===================
Differential Privacy
===================

Differential privacy (DP) provides a mathematical framework for quantifying and limiting the privacy risk when training machine learning models. SecureML implements state-of-the-art differential privacy techniques that allow you to train models with formal privacy guarantees.

Core Concepts
------------

**Epsilon (ε)**: The privacy budget that quantifies the maximum privacy loss. Lower values provide stronger privacy guarantees.

**Delta (δ)**: The probability of information leakage beyond what is allowed by epsilon. This should be very small (typically less than 1/n where n is the dataset size).

**Sensitivity**: The maximum influence a single data point can have on the output.

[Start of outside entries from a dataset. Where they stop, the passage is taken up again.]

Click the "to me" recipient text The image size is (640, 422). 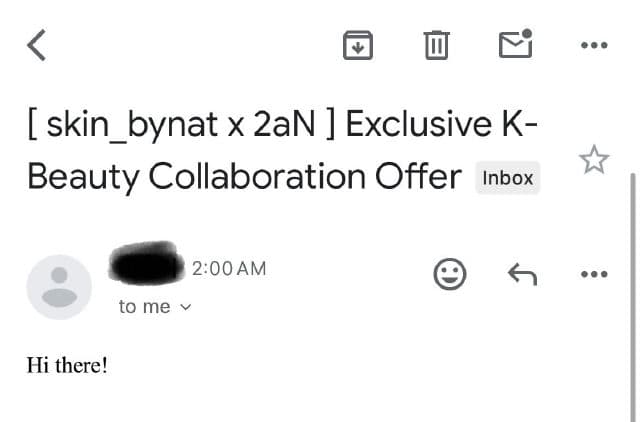pos(145,307)
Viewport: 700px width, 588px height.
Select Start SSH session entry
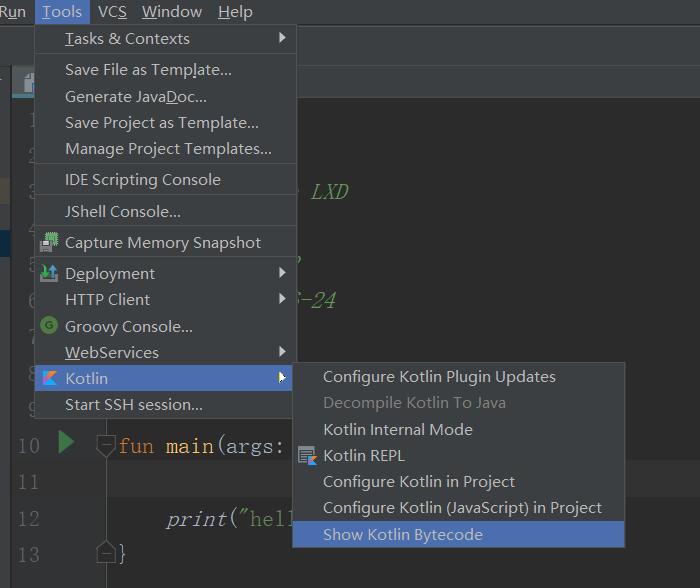pyautogui.click(x=134, y=405)
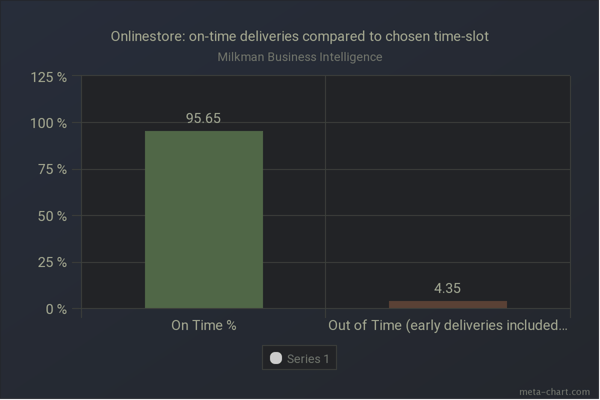Select the brown Out of Time bar
This screenshot has height=400, width=600.
(x=448, y=305)
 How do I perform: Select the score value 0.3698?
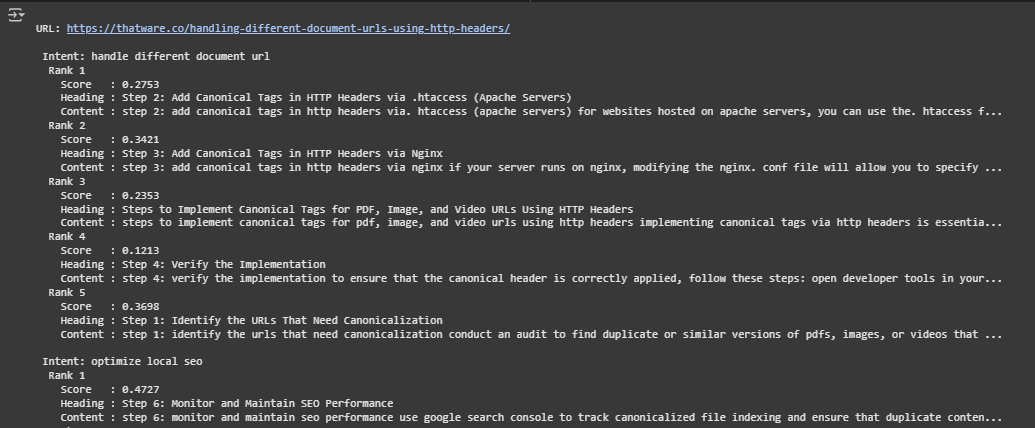[140, 306]
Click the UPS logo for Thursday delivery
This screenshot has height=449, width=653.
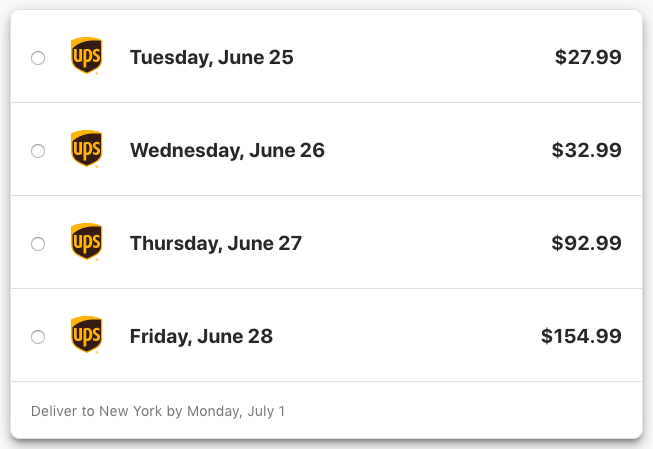tap(86, 242)

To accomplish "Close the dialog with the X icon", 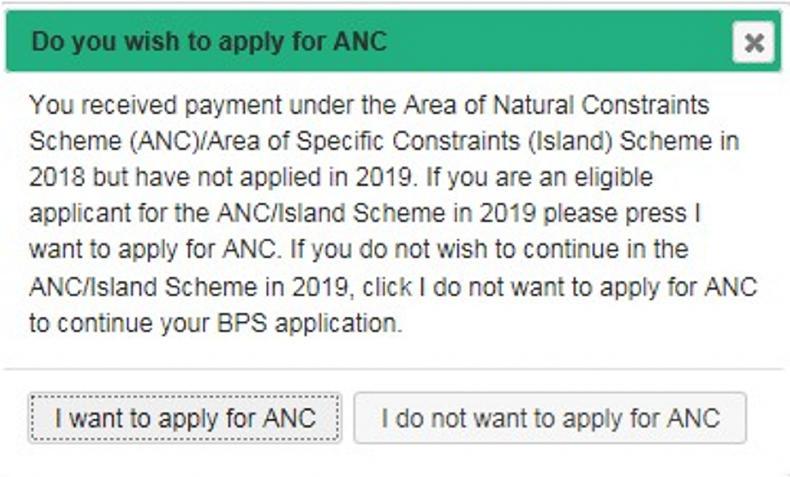I will [x=754, y=43].
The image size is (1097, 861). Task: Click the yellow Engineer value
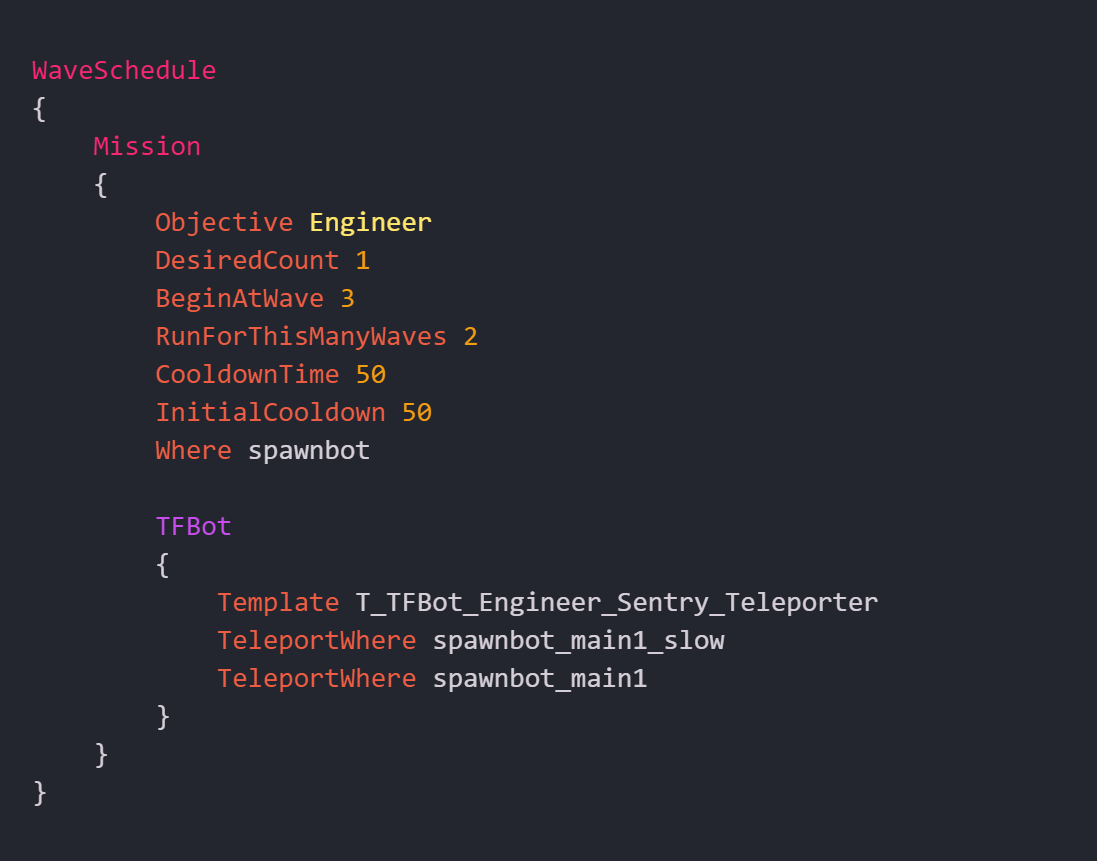370,223
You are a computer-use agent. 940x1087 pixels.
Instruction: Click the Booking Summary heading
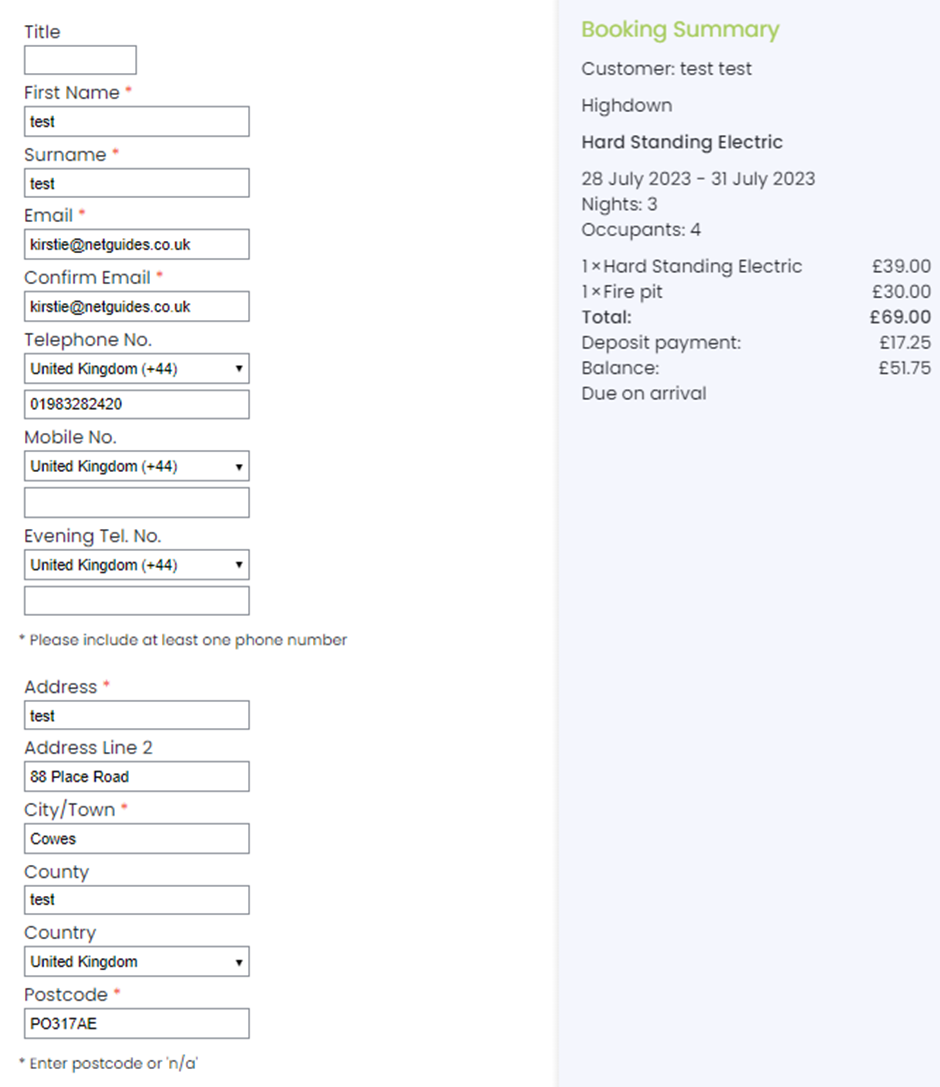pyautogui.click(x=680, y=30)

**Noise Mechanisms**: Algorithms that add calibrated noise to protect privacy (Laplace, Gaussian, etc.).

Basic Usage
----------

Training a Differentially Private Model
^^^^^^^^^^^^^^^^^^^^^^^^^^^^^^^^^^^^^

The simplest way to train a model with differential privacy is to use the ``differentially_private_train`` function:

.. code-block:: python

    from secureml.privacy import differentially_private_train
    import tensorflow as tf  # or import torch for PyTorch
    
    # Create a model (TensorFlow example)
    model = tf.keras.Sequential([
        tf.keras.layers.Dense(64, activation='relu', input_shape=(10,)),
        tf.keras.layers.Dense(1, activation='sigmoid')
    ])
    
    # Train the model with differential privacy
    dp_model = differentially_private_train(
        model=model,
        data=training_data,  # DataFrame or numpy array
        epsilon=1.0,  # Privacy budget
        delta=1e-5,   # Probability of privacy breach
        max_grad_norm=1.0,  # Maximum gradient norm for clipping
        noise_multiplier=None,  # If None, calculated from epsilon and delta
        batch_size=64,
        epochs=10
    )
    
    # Make predictions with the differentially private model
    predictions = dp_model.predict(X_test)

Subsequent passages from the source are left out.